Exercise aim => Reproduce every one of the following records verbatim, without altering any character.

☆ ☆ ☆

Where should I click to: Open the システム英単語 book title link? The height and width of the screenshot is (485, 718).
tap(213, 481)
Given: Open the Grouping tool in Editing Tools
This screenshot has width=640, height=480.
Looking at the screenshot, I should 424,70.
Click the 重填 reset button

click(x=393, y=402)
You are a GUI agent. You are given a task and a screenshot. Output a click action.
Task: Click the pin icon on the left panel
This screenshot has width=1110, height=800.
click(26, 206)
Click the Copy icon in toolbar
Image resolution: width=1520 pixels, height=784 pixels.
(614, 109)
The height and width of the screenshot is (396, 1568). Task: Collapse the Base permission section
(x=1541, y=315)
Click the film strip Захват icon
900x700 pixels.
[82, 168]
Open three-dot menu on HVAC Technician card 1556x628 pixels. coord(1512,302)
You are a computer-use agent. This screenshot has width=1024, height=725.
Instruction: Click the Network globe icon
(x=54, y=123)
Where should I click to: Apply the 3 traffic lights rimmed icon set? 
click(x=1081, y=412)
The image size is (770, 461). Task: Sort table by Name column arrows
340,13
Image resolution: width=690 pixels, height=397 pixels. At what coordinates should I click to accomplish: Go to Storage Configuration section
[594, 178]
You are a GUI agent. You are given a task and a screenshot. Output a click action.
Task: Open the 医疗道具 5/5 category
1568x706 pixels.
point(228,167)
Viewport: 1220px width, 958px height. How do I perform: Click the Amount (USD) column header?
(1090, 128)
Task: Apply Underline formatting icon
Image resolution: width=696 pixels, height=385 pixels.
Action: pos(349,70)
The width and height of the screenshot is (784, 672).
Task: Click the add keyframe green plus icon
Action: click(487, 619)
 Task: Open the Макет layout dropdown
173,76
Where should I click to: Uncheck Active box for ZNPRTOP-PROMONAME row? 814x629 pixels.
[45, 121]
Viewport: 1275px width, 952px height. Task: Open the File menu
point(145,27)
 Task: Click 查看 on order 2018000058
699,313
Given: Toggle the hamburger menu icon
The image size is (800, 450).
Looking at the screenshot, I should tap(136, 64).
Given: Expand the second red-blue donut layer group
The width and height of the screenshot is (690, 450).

☆ ☆ ☆

Problem solution =>
Where should I click to: Open the システム英単語 book title link? The height and width of the screenshot is (485, 718).
tap(213, 481)
Given: Open the Grouping tool in Editing Tools
This screenshot has width=640, height=480.
Looking at the screenshot, I should 424,70.
Click the 重填 reset button

click(x=393, y=402)
You are a GUI agent. You are given a task and a screenshot. Output a click action.
Task: Click the pin icon on the left panel
This screenshot has width=1110, height=800.
click(26, 206)
Click the Copy icon in toolbar
Image resolution: width=1520 pixels, height=784 pixels.
(614, 109)
The height and width of the screenshot is (396, 1568). Task: Collapse the Base permission section
(x=1541, y=315)
Click the film strip Захват icon
900x700 pixels.
[82, 168]
Open three-dot menu on HVAC Technician card 1556x628 pixels. coord(1512,302)
You are a computer-use agent. This screenshot has width=1024, height=725.
Instruction: Click the Network globe icon
(x=54, y=123)
Where should I click to: Apply the 3 traffic lights rimmed icon set? 
click(x=1081, y=412)
The image size is (770, 461). Task: Sort table by Name column arrows
340,13
Image resolution: width=690 pixels, height=397 pixels. At what coordinates should I click to accomplish: Go to Storage Configuration section
[594, 178]
You are a GUI agent. You are given a task and a screenshot. Output a click action.
Task: Open the 医疗道具 5/5 category
1568x706 pixels.
point(228,167)
Viewport: 1220px width, 958px height. How do I perform: Click the Amount (USD) column header?
(1090, 128)
Task: Apply Underline formatting icon
Image resolution: width=696 pixels, height=385 pixels.
Action: pos(349,70)
The width and height of the screenshot is (784, 672).
Task: Click the add keyframe green plus icon
Action: click(487, 619)
 Task: Open the Макет layout dropdown
173,76
Where should I click to: Uncheck Active box for ZNPRTOP-PROMONAME row? 814x629 pixels.
[45, 121]
Viewport: 1275px width, 952px height. Task: Open the File menu
point(145,27)
 Task: Click 查看 on order 2018000058
699,313
Given: Toggle the hamburger menu icon
The image size is (800, 450).
Looking at the screenshot, I should tap(136, 64).
Given: Expand the second red-blue donut layer group
The width and height of the screenshot is (690, 450).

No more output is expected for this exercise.